I want to talk about “time”. The ultimate commodity, the one thing we can’t buy more of, and a concept we seem to have utterly lost control of in our rush to automate everything. It’s a paradox that’s been nagging at me.
Think about it. We’ve built an entire industry, hospitality, around the idea of offering people a break from the tyranny of the clock. A chance to slow down, to luxuriate, to exist outside the frantic rush of their daily lives. But in our push for efficiency, we’ve started to re-introduce that same frantic pace back into the very experiences meant to escape it. The 60-second check-in, the instant digital recommendations, the endless push for streamlined processes—we’re so focused on saving time that we’ve forgotten what we were supposed to be doing with it in the first place.
I was thinking about the old, grand hotels. Their sense of time was different. It was unhurried. The doorman, the concierge, the front-desk clerk—each played a part in a human-led process that was about welcome and care, not just speed. Now, we talk about time in terms of milliseconds of page load, nanoseconds of API response. We measure everything, but we don’t seem to have a deeper appreciation for the moments we are actually creating.

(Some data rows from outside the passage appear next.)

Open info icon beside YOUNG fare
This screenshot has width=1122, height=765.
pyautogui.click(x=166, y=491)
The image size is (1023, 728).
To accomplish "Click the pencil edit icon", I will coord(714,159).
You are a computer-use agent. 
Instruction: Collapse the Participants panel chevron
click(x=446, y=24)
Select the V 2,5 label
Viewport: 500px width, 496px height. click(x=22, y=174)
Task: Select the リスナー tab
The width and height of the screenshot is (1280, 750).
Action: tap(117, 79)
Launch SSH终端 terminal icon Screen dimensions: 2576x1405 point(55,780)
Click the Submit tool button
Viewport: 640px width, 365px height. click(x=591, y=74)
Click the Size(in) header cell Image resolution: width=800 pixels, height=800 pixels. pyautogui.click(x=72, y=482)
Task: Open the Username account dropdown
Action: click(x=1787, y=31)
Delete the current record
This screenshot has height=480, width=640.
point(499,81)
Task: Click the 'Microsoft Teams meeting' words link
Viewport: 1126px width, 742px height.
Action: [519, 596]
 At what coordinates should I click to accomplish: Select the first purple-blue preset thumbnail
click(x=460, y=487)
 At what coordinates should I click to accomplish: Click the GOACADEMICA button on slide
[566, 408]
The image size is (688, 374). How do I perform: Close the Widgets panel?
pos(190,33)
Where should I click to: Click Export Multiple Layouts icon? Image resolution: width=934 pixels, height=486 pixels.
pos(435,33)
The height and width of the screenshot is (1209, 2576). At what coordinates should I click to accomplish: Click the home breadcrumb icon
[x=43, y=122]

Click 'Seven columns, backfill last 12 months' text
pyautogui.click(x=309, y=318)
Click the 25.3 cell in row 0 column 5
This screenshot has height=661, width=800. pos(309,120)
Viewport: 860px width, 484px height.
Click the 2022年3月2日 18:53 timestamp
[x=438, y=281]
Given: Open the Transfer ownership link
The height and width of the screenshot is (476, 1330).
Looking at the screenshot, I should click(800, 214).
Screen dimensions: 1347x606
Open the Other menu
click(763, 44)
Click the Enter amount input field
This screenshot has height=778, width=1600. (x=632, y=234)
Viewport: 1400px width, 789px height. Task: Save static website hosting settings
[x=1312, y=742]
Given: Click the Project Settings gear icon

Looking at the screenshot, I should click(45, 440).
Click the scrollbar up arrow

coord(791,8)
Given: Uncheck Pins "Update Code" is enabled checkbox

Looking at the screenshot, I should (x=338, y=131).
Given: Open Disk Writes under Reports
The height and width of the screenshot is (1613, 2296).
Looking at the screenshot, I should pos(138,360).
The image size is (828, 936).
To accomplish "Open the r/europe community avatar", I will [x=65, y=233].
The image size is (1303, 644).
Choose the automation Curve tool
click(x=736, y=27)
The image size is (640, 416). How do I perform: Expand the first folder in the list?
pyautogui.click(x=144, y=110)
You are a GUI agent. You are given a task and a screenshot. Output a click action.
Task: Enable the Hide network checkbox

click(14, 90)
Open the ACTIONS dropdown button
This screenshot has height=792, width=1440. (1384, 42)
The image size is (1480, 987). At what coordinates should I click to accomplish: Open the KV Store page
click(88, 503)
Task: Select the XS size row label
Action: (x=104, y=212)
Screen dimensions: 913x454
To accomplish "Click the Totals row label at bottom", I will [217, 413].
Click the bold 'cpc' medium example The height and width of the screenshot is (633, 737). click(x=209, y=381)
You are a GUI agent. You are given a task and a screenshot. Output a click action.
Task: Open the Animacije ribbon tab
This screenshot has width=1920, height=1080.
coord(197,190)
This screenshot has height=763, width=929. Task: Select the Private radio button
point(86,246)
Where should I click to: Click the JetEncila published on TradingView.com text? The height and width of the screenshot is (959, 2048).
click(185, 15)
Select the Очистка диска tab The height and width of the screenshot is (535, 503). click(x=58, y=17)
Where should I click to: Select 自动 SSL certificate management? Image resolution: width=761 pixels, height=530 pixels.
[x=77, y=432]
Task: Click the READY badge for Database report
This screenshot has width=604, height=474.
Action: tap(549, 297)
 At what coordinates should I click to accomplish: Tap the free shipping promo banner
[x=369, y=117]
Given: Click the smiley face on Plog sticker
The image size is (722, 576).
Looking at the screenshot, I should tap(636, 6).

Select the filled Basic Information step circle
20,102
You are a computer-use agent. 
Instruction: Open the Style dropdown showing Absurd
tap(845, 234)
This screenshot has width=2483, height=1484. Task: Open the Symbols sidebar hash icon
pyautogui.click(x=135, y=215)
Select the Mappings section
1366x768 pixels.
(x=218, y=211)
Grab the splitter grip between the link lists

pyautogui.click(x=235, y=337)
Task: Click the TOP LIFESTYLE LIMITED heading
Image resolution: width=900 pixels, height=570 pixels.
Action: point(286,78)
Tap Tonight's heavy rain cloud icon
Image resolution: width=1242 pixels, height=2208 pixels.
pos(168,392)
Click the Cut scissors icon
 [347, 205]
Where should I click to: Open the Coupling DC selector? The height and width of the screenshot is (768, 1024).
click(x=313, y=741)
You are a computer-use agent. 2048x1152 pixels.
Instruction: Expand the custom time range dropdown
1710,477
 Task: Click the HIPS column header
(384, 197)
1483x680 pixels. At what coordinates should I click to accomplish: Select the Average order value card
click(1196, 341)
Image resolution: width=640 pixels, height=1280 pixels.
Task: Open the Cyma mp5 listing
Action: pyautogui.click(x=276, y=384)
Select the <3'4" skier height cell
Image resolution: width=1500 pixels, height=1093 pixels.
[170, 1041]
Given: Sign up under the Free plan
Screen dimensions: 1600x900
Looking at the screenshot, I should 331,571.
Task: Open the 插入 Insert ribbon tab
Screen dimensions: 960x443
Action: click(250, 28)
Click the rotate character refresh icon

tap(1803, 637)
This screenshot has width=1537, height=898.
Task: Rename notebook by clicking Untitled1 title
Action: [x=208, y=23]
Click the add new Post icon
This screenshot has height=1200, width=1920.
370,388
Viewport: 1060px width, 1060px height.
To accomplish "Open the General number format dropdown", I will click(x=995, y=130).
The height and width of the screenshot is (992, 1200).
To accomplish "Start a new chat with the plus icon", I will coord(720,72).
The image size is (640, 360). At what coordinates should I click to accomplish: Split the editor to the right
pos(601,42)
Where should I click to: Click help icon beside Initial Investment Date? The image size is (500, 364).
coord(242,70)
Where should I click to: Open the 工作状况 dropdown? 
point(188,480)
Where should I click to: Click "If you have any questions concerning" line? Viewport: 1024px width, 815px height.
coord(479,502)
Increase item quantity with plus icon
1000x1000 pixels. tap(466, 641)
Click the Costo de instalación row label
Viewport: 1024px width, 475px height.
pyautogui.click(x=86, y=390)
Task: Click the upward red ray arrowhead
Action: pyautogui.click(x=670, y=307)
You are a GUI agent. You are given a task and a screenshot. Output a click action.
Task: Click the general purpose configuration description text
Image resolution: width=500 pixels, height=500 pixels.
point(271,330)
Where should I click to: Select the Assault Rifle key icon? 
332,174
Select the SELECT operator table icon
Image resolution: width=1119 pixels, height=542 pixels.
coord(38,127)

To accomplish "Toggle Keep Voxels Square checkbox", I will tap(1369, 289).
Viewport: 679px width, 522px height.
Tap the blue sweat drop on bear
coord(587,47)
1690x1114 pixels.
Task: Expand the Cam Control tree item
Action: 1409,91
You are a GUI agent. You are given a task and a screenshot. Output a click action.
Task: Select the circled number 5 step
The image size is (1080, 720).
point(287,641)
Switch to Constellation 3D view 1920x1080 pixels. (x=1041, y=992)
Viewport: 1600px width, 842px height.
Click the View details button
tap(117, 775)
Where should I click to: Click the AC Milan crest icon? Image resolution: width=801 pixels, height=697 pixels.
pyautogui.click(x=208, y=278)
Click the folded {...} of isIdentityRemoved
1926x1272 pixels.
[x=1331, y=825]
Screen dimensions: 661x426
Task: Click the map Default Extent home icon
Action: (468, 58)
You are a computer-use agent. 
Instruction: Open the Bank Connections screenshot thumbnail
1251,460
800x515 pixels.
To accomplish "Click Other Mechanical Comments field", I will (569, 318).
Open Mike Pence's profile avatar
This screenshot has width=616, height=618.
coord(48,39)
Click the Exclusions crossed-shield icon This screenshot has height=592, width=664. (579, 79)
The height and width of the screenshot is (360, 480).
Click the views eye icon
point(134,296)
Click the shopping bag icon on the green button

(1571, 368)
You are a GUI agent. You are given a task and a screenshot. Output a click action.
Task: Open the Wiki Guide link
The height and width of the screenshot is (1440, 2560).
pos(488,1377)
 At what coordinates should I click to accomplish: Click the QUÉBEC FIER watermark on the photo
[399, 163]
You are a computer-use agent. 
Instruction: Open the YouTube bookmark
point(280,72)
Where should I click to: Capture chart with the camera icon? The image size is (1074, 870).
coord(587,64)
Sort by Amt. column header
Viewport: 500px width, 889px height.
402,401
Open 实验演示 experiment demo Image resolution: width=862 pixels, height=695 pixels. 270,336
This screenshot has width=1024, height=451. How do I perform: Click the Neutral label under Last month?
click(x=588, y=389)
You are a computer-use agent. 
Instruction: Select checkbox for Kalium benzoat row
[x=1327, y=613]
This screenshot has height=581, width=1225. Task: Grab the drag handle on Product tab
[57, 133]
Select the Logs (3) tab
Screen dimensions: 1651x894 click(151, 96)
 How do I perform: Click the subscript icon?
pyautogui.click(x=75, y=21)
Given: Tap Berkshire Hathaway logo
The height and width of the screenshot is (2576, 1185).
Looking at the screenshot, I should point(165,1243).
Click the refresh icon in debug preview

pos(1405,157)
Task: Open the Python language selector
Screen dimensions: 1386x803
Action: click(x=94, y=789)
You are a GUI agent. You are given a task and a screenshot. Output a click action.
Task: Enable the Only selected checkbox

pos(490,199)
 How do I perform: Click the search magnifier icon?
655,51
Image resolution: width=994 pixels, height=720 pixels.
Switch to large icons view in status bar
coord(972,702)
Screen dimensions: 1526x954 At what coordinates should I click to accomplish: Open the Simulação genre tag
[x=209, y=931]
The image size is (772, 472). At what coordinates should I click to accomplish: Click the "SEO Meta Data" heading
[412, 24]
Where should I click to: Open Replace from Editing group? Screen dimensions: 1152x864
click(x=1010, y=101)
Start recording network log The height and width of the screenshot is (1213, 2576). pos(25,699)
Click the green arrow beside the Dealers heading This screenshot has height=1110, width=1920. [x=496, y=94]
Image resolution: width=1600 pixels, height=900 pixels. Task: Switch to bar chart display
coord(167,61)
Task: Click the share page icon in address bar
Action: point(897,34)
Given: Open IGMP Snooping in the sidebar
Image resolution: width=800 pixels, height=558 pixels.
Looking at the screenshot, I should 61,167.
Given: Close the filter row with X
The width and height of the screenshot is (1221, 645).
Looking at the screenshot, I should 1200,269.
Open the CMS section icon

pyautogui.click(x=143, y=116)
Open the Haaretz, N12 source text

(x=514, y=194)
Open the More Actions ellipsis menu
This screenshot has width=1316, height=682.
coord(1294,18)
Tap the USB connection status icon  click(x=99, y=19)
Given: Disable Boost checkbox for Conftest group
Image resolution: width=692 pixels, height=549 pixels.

Then there’s the concept of “real-time.” It’s the ultimate digital holy grail. We want real-time pricing, real-time inventory, real-time guest feedback. And for good reason—it gives us incredible power to optimize and react. But does that push for “real-time” also put us on a treadmill, running faster and faster just to stay in the same place? Are we so consumed with reacting to the immediate moment that we miss the bigger, slower trends?
Maybe the real luxury isn’t saving time, but having the autonomy to waste it beautifully. The serendipitous conversation at the front desk, the unexpected discovery from a human recommendation, the quiet moment of reflection in a lobby that hasn’t been re-engineered for maximum foot traffic. These are the things that truly stay with us. The technology can’t seem to measure them, but they are the very essence of memorable hospitality. We have to be careful that our obsession with saving time doesn’t lead us to a future where there’s nothing of value left to fill it with.
Life is so tech. But the real art is still in the timeless.